Several people were injured on Wednesday in an explosion at a World War I commemoration in Saudi Arabia attended by foreign consular officials, according to the French Foreign Ministry.
The "attack with an explosive device" took place in the non-Muslim cemetery in the Red Sea port of Jeddah during an annual ceremony to commemorate the 1918 armistice that ended the war, the ministry said.
An attendee at the ceremony told French broadcaster BFMTV that she heard an explosion while the French consul general was speaking, and saw two people injured.
The Foreign Ministry did not indicate the number of injured, their nationalities, or how badly they were hurt.
Greek consulate employee injured
However, the Saudi state news agency, citing a local spokesperson, said an employee at the Greek consulate and a Saudi security officer were slightly injured in what it called a "cowardly attack."
Saudi security agencies imposed a security cordon around the cemetery after the blast, Saudi state television al-Ekhbariya reported.
The broadcaster, showing footage from the vicinity of the cemetery, said the situation in the area was stable.
Saudi authorities were conducting investigations into the circumstances of the incident, the broadcaster said without further details.
The French embassy, meanwhile, said the ceremony was the target of an improvised explosive device attack.
In a joint statement with the Greek, Italian, British and United States embassies in Riyadh, the mission condemned the incident, calling it a "cowardly attack."

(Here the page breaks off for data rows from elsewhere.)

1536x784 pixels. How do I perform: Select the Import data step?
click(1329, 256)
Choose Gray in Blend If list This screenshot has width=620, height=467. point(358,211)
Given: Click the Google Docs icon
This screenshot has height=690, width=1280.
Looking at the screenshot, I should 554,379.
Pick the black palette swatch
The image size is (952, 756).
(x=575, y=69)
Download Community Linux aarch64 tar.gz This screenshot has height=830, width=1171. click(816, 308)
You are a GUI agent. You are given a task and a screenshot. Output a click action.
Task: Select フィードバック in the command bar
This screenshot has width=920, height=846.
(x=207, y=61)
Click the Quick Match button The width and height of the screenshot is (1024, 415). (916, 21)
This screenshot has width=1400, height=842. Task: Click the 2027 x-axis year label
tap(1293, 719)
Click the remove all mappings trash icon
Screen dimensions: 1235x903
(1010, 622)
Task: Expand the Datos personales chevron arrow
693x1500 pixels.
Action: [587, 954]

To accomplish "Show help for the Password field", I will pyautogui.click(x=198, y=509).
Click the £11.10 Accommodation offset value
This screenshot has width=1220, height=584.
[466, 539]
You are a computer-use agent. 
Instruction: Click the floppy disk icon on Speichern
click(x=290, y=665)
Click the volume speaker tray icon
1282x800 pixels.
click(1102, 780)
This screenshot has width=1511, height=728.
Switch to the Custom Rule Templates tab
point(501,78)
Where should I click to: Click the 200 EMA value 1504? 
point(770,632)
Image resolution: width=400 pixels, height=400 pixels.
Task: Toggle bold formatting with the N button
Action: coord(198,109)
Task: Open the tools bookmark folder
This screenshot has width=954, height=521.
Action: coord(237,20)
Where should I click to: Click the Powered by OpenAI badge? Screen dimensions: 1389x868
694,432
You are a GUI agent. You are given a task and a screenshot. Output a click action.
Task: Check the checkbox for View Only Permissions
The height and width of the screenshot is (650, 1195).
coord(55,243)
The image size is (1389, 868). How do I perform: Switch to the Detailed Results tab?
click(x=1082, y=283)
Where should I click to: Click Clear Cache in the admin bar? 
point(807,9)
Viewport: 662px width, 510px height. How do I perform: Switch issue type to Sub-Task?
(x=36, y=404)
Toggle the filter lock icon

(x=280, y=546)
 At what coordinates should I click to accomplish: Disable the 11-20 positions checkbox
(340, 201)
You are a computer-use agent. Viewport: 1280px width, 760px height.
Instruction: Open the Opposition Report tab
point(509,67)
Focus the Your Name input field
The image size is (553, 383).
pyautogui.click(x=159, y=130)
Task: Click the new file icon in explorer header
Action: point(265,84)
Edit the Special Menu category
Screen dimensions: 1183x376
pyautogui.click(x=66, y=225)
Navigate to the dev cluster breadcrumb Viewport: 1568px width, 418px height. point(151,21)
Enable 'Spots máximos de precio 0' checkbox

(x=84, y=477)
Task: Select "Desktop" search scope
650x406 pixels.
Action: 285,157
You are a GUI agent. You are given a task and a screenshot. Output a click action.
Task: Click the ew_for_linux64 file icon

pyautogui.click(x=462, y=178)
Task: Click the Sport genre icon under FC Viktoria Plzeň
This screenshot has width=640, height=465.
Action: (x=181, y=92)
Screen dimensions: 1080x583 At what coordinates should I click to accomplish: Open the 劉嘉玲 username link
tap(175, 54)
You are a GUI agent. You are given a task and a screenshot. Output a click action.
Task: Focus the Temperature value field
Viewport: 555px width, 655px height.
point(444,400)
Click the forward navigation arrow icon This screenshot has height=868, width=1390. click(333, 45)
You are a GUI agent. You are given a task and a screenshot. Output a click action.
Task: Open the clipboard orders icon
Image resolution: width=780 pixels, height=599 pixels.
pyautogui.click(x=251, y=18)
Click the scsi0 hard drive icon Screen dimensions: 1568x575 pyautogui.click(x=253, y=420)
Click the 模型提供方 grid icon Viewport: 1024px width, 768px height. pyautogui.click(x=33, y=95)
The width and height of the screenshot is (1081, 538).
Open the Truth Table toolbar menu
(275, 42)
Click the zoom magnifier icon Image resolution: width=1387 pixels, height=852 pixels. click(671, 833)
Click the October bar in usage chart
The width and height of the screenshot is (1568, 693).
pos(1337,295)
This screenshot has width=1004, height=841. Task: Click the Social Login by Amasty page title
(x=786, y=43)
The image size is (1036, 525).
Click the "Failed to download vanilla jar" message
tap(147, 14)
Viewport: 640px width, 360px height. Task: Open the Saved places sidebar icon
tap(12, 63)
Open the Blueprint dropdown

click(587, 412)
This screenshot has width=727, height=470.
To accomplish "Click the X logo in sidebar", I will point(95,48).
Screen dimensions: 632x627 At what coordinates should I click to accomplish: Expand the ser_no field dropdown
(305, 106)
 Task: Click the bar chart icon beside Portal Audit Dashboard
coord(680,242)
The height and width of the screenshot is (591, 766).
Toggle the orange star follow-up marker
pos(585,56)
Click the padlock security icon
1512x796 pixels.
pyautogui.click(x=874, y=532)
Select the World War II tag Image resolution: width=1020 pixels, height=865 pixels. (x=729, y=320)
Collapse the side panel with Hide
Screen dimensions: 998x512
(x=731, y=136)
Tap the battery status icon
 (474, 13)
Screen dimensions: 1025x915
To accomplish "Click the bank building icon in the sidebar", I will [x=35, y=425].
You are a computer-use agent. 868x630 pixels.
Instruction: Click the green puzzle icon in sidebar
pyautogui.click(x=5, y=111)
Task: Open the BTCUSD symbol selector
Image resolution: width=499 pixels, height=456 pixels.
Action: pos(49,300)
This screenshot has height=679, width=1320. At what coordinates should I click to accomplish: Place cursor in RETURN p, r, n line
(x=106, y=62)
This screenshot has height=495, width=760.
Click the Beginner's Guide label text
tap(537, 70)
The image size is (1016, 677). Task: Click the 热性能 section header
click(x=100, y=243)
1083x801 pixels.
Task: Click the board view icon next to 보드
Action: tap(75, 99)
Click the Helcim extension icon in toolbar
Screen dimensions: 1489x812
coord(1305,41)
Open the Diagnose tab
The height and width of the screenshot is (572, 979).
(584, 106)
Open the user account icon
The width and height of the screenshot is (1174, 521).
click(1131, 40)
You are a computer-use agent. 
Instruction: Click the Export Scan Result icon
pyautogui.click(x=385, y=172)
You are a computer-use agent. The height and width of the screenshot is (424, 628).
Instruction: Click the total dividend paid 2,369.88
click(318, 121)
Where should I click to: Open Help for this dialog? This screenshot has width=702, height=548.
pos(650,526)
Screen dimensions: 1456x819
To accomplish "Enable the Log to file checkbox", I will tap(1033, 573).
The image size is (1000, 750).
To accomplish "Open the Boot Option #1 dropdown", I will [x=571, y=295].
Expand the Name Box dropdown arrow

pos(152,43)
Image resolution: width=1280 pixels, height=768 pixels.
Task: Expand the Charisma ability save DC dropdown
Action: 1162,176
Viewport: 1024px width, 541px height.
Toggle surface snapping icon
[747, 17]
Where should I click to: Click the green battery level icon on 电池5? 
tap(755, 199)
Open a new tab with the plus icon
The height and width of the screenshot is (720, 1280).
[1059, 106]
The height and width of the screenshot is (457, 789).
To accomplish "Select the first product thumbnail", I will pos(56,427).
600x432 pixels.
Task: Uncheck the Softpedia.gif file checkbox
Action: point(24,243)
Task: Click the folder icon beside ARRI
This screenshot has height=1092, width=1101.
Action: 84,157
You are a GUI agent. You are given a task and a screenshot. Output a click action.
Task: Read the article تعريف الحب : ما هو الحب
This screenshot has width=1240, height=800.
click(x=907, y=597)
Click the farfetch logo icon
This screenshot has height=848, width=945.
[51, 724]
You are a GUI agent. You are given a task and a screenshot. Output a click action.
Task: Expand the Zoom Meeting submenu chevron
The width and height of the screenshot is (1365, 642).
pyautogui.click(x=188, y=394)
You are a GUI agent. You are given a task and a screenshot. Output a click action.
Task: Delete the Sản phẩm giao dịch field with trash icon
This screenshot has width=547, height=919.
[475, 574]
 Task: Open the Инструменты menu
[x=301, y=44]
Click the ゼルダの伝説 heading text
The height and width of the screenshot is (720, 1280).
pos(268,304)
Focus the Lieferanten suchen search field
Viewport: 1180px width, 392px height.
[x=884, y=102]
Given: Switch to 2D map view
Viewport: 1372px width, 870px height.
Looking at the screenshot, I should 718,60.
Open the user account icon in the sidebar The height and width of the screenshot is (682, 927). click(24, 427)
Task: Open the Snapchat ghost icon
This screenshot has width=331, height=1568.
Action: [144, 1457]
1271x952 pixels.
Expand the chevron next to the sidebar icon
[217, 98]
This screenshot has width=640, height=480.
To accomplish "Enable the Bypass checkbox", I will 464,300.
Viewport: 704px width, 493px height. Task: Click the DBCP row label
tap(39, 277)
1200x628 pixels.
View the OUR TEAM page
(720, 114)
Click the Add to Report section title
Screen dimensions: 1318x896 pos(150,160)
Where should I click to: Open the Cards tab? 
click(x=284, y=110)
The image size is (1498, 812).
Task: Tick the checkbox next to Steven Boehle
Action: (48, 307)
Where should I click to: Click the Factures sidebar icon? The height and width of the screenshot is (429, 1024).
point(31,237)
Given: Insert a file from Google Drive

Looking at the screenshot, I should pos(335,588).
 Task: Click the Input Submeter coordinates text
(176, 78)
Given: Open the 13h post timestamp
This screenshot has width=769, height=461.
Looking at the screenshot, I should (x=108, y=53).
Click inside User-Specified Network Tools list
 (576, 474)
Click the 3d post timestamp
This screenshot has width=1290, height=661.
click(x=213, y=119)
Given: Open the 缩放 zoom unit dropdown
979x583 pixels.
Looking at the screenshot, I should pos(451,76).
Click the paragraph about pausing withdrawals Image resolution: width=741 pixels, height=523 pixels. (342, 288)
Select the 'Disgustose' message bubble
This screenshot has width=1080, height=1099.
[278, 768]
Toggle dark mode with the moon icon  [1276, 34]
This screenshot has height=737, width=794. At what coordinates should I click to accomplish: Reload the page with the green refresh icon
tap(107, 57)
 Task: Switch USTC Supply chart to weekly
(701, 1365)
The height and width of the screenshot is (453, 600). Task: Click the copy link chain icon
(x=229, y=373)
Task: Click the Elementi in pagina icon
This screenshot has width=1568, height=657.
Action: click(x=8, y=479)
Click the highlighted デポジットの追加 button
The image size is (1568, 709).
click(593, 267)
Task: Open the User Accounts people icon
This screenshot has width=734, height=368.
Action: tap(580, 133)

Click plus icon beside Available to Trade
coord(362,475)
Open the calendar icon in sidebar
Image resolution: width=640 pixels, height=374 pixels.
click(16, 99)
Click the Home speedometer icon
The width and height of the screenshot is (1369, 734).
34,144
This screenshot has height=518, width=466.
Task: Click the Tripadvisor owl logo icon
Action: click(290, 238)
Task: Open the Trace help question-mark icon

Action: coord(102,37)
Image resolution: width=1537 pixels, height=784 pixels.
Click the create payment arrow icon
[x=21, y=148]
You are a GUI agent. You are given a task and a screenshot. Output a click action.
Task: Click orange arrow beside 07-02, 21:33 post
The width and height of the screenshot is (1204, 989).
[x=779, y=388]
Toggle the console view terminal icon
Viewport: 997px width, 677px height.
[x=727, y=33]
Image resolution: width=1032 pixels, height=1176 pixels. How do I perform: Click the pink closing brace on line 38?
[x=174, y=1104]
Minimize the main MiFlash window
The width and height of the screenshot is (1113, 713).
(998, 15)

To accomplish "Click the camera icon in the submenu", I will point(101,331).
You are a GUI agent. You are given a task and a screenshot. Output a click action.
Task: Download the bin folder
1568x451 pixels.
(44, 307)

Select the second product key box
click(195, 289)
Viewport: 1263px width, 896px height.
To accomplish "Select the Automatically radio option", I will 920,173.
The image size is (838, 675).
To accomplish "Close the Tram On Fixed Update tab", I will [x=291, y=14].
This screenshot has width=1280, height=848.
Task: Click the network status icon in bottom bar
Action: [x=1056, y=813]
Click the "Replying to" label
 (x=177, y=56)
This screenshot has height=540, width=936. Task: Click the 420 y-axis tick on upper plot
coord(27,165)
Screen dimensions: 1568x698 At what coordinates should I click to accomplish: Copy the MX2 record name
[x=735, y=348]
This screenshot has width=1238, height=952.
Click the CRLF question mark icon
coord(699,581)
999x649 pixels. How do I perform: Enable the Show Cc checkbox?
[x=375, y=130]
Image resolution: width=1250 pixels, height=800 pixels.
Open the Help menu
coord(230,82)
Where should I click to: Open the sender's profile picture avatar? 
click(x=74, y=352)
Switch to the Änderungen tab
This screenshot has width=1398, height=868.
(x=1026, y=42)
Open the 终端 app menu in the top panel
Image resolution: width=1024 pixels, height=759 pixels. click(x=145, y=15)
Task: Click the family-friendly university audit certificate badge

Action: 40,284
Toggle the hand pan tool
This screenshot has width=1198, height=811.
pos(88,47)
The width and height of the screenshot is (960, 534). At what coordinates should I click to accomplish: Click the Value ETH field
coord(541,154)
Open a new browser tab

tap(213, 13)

They said such attacks on "innocent people are shameful and entirely without justification."
The incident came less than two weeks after a guard at the French consulate in Jeddah was stabbed and slightly injured.
Two Islamist attacks
At home, France has seen two suspected Islamist attacks in the last month, including the beheading in mid-October of a teacher who used controversial cartoons of the prophet Mohammed in a lesson on freedom of expression.
On the same day as the guard at the Jeddah consulate was stabbed, three people were killed in a knife attack inside a church in the southern French city of Nice.
President Emmanuel Macron has been on a diplomatic offensive in recent weeks, seeking to explain that, while France protects the freedom of expression - up to and including blasphemies that shock believers - it also respects all religions, including Islam.
At the same time, a planned crackdown on Islamism at home has led some French Muslims to complain that the government is unfairly singling them out for attention.